**TEXT TO READ:**

In hedge-witchery, Rosemary is a garden-friendly substitute for exotic Frankincense. Witches procure fresh Rosemary from gourmet markets and herb gardens. Rosemary appreciates regular trimming. The boughs can be gathered and preserved but will mildew in humid conditions. Dried Rosemary is preferable for incenses and sachets.
Rosemary produces copious volatile oils; its essential oil is inexpensive. Synthetics are rarer than the real thing. The chemical composition of the oil depends on the variety of Rosemary used, with some formulations containing up to 20% camphor.
In Old World witchcraft, Rosemary is burned to purify a room or ritual space before magickal workings.
Burn Rosemary and Juniper together to drive the staleness from home after a long and lingering illness.
Rosemary is helpful for all spells to accelerate learning in school or work. Sniff a sprig of Rosemary while studying to improve your performance on an exam.
Cleanse and consecrate athames, wands, and crystals with Rosemary oil. (Frankincense oil is traditional for this purpose, but Rosemary may be a better choice for the Green witch.)
Rosemary sprigs are pliable when fresh—weave them into garlands and wreaths for home blessings and handfastings.
A Rosemary ritual bath or "tub tea" may aid in the removal of worries and invigorate the spirit. You can also drink Rosemary tea for this purpose, but the taste is quite bitter.
A Rosemary bush in the garden may help to attract elves and repel thieves.

**DATA EXTRACT:**

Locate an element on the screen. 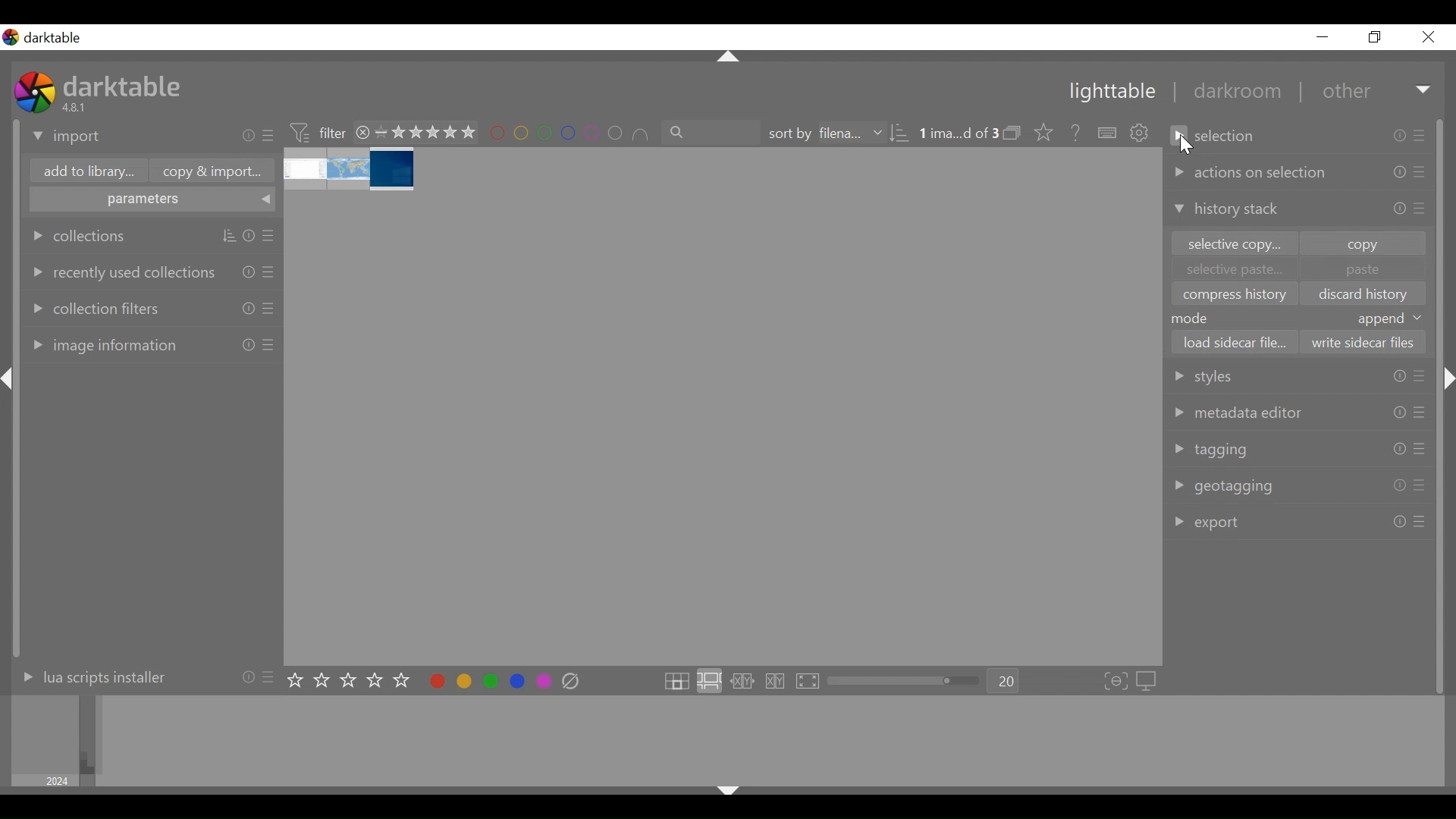  click to enter full preview layout is located at coordinates (810, 682).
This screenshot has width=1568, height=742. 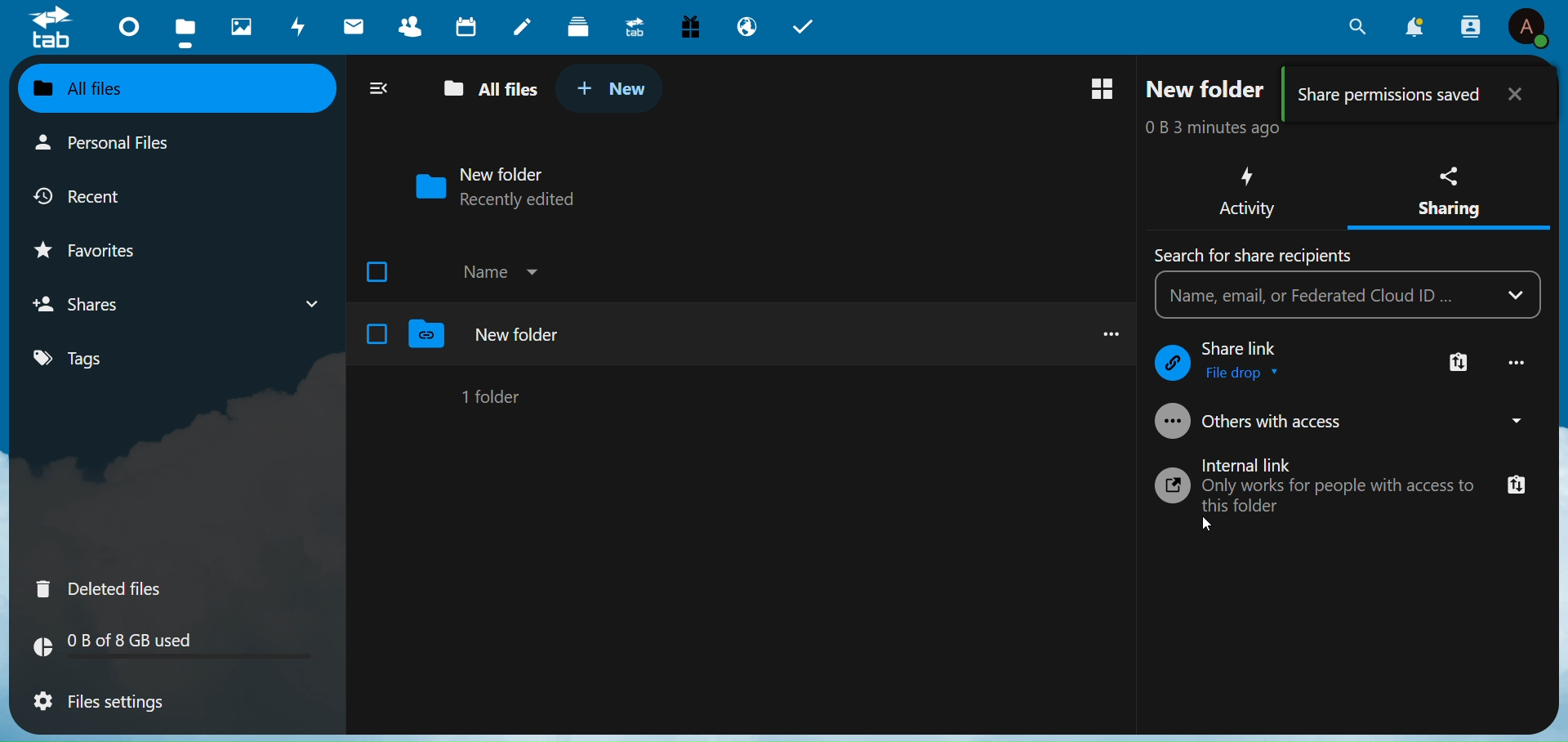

**WRITTEN REQUEST:**
Can you pull out everything from "Rosemary produces copious" down to "on an exam." in the passage on rosemary above, word for word?

**WRITTEN SOLUTION:**
Rosemary produces copious volatile oils; its essential oil is inexpensive. Synthetics are rarer than the real thing. The chemical composition of the oil depends on the variety of Rosemary used, with some formulations containing up to 20% camphor.
In Old World witchcraft, Rosemary is burned to purify a room or ritual space before magickal workings.
Burn Rosemary and Juniper together to drive the staleness from home after a long and lingering illness.
Rosemary is helpful for all spells to accelerate learning in school or work. Sniff a sprig of Rosemary while studying to improve your performance on an exam.